Animals cannot synthesise some of the omega 3 fatty acids they require for correct metabolic function. These fats are therefore essential and must be supplied in the diet, in a similar way that vitamins must be supplied in the diet. As with vitamins, a dietary deficiency of the essential fatty acids leads to a deficiency disease. The parent omega 3 fatty acid is alpha linolenic acid (ALA, C18: 3, n-3)) and this is derived from plant sources such as walnuts, green leafy vegetables and flax seeds and hemp seeds. However, metabolites of ALA, including docosahexaenoic acid (DHA, C22:6, n-3)) and eicosapentaenoic acid (EPA, C20:5, n-3)) can also fulfill the omega 3 fatty acid requirement and these can be obtained from algae, or animals that feed on algae such as krill and fish. Increasingly, it is being shown that a deficiency of the omega-3 fatty acids may be associated with the development of depression. This association may relate to the important functions that omega 3 fats play in brain development and plasticity.

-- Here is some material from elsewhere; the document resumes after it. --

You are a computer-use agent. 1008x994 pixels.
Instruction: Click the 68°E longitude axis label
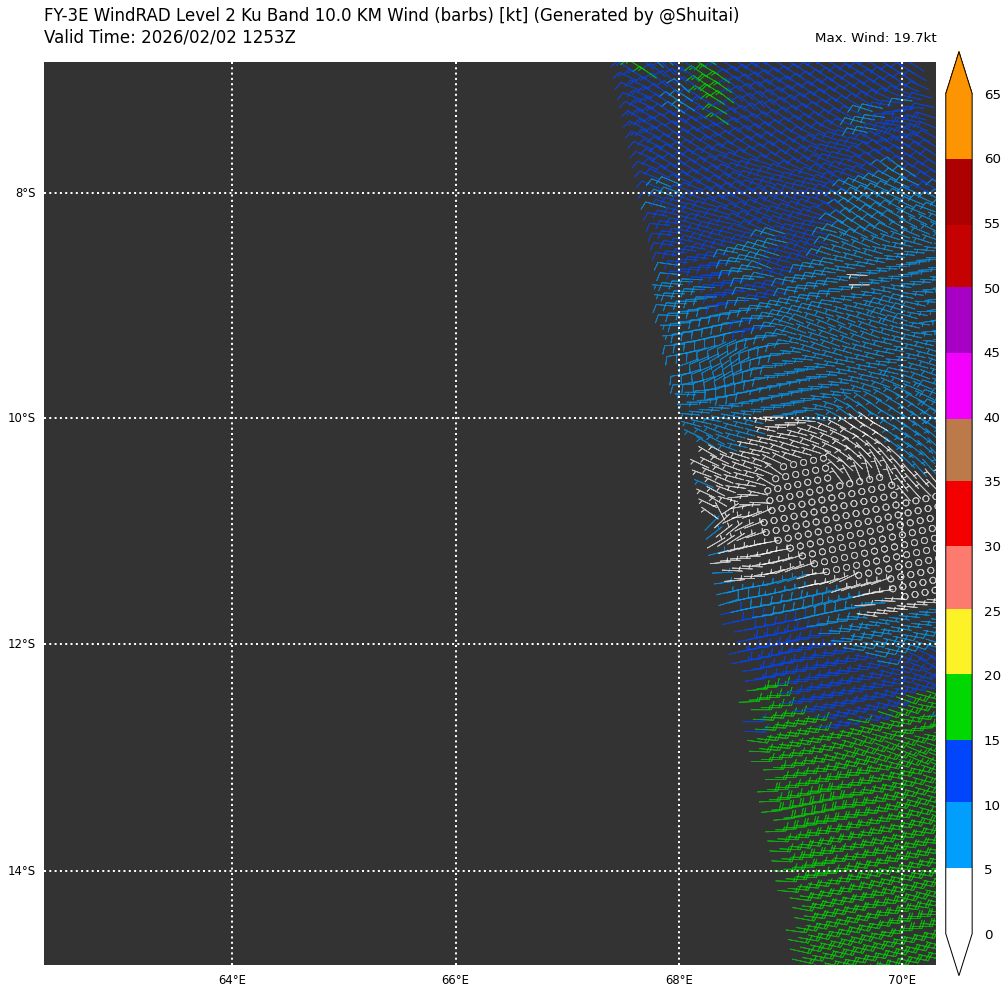tap(679, 980)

For example, evidence suggests that as consumption of fish and seafood increases, there is a concomitant reduction in the prevalence of depressive disorder and bipolar depression. As seafood and fish contain high amounts of DHA and EPA, it has been suggested that this could be the reason for the associations. In other studies, it has been shown that supplementation with EPA can improve the symptoms of major depressive disorder. For example, in one study, 22 patients with major depressive disorder that were supplemented with 2 grams of EPA per day for 4 weeks experienced significant clinical improvements in their depression by week 3 of treatment as measured by the Hamilton Depression Rating Scale. Those receiving the EPA had a 12.4 point reduction in depression rating, whereas those on the placebo had a 1.6 point improvement. In total 60 % of the patients receiving the EPA had a 50 % reduction in their depression rating. The authors also reported that no clinically relevant side effects were reported.
In another study, patients already receiving pharmaceutical treatment for depression were administered 1 gram of EPA per day for 12 weeks. The patients administered the EPA experienced significantly greater improvements in their depression compared to the placebo, as measured on the Hamilton Depression Rating Scale and the Montgomery-Asberg Depression Rating Scale. The clinical benefits of the EPA was evident by week 4 of the study. Of those receiving the EPA, 59 % experienced a 50 % reduction in their rating of depression, suggesting the EPA has had caused a substantial improvement. The authors noted that strong beneficial effects were seen regarding feelings of depression, anxiety, sleep, lassitude, libido and suicidality in the EPA group. Interestingly, higher doses of EPA (2 gram per day and 4 gram per day) were not as effective as 1 gram per day, suggesting that more is not better with regard the mood elevating effects of EPA supplementation.